Dataset:
■ ■ ■ ■ ■
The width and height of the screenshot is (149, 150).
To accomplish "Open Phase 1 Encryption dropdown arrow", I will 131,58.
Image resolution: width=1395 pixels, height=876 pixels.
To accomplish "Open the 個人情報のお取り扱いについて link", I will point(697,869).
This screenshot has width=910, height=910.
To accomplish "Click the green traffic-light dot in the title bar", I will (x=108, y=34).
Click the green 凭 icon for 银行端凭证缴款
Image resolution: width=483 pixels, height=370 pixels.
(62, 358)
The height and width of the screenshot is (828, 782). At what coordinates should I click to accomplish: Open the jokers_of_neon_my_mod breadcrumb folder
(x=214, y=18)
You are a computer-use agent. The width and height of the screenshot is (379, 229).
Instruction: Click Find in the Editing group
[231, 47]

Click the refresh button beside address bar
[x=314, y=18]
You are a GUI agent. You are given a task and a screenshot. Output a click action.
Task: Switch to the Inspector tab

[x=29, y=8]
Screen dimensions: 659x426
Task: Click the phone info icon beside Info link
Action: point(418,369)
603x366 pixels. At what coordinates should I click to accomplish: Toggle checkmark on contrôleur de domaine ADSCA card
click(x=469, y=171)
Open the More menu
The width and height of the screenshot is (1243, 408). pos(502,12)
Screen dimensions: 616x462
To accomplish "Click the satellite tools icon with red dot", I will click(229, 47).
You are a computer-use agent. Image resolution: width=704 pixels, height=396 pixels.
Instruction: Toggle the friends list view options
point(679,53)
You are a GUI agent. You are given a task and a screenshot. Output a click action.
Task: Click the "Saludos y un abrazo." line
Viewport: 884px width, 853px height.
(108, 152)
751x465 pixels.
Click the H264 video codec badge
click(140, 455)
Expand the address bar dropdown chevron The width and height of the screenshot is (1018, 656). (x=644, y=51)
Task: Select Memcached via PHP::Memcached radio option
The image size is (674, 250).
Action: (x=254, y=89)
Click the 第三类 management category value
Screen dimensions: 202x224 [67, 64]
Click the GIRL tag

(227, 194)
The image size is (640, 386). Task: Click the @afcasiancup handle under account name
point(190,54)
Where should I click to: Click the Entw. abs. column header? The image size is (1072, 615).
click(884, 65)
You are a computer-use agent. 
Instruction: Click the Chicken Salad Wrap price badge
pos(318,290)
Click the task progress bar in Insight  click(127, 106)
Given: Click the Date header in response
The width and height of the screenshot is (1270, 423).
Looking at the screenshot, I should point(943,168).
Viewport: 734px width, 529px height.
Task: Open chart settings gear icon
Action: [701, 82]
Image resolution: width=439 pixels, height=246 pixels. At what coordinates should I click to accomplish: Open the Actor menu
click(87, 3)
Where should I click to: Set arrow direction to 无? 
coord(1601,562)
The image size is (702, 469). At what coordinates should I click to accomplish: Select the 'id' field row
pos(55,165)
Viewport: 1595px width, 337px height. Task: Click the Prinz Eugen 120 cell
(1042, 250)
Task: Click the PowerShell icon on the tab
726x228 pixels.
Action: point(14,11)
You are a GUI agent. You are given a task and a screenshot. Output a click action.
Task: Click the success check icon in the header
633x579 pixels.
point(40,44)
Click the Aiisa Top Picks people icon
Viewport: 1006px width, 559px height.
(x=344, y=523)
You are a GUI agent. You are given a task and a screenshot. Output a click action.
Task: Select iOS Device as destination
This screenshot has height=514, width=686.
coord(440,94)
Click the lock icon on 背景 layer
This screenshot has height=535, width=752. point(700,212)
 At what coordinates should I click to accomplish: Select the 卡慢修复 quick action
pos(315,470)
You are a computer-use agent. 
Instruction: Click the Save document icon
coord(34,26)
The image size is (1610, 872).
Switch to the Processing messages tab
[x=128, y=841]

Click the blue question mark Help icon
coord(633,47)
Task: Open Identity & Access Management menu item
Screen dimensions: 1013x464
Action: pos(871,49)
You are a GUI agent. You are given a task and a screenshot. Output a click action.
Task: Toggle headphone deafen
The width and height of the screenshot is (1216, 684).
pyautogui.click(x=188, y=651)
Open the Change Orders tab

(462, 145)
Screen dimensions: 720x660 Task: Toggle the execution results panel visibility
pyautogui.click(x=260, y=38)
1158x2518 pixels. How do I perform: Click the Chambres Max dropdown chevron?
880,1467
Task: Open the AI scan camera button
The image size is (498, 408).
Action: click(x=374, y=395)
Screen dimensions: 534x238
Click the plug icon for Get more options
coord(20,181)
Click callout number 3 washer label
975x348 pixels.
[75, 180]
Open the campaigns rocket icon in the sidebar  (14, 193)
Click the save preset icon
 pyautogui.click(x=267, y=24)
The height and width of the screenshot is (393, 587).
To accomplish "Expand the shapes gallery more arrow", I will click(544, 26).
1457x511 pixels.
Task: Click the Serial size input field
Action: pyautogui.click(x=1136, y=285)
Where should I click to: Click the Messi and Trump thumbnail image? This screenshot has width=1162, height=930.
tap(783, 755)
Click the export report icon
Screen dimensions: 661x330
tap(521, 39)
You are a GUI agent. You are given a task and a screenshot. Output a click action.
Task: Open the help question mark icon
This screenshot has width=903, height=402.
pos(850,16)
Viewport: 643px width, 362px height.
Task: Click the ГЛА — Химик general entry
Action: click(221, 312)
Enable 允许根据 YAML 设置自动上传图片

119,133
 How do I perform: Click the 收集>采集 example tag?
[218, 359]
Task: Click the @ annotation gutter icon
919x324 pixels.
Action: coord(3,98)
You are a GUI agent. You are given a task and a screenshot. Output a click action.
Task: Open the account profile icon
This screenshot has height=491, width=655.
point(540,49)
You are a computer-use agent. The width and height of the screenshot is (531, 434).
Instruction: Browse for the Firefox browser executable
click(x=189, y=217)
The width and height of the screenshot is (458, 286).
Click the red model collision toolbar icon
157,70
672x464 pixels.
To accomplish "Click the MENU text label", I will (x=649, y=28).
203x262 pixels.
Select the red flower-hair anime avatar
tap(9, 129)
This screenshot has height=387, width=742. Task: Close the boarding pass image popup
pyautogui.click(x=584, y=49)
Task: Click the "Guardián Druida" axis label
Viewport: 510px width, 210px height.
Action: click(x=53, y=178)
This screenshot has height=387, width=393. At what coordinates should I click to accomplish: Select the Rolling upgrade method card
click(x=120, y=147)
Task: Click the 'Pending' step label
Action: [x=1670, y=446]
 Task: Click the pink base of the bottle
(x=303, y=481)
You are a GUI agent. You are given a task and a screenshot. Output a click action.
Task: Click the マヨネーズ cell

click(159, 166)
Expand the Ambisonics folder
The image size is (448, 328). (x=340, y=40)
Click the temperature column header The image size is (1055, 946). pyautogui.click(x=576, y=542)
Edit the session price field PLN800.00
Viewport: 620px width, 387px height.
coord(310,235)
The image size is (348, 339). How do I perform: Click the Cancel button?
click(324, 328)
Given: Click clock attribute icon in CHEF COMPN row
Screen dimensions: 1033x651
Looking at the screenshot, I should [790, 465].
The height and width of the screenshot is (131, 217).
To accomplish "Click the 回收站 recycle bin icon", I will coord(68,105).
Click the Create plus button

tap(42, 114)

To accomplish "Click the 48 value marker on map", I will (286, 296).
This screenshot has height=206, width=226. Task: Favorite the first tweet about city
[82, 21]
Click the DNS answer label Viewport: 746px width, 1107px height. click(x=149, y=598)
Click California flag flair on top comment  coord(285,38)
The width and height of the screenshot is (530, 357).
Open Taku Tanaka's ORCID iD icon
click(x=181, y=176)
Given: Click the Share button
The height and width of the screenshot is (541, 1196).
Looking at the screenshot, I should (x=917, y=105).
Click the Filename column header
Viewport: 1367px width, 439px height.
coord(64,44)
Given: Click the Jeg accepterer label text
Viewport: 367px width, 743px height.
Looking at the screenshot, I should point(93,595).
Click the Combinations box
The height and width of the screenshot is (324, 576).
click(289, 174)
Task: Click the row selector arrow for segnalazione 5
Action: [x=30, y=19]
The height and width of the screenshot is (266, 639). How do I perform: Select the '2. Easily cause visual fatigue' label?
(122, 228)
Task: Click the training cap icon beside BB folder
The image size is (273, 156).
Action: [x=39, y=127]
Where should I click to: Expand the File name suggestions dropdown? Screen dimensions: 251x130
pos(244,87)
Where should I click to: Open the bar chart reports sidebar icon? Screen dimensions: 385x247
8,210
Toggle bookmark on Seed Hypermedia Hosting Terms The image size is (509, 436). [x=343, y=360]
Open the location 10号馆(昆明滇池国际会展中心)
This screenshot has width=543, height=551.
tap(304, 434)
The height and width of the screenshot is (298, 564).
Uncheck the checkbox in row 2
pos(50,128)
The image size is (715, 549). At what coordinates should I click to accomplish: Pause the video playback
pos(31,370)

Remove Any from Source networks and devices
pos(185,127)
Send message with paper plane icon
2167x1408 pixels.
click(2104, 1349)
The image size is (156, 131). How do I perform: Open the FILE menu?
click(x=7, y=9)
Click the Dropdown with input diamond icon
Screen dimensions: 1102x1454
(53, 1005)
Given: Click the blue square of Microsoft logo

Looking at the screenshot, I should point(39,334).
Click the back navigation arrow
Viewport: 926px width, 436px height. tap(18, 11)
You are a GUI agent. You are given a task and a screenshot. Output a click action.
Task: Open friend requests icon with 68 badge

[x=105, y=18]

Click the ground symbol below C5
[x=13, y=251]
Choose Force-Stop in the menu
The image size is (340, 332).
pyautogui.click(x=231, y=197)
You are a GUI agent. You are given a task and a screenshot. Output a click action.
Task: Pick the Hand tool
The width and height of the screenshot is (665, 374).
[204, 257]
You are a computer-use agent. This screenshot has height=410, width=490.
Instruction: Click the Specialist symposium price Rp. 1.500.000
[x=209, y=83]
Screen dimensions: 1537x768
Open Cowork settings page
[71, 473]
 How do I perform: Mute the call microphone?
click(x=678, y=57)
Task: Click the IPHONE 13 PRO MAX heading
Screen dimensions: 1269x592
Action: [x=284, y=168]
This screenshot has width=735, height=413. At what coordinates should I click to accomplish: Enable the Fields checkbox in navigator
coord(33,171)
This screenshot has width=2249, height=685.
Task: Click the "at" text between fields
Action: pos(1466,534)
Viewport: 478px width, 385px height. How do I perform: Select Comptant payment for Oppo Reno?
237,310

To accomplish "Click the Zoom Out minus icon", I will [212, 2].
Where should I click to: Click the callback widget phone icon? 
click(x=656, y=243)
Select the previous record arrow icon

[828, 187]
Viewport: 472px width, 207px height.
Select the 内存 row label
■ ■ ■ ■ ■
Required work: From the first line of the data through the line with "This screenshot has width=910, height=910.", quote each line exactly and add nothing else.

Completed exercise:
The width and height of the screenshot is (149, 150).
To accomplish "Open Phase 1 Encryption dropdown arrow", I will 131,58.
Image resolution: width=1395 pixels, height=876 pixels.
To accomplish "Open the 個人情報のお取り扱いについて link", I will point(697,869).
This screenshot has width=910, height=910.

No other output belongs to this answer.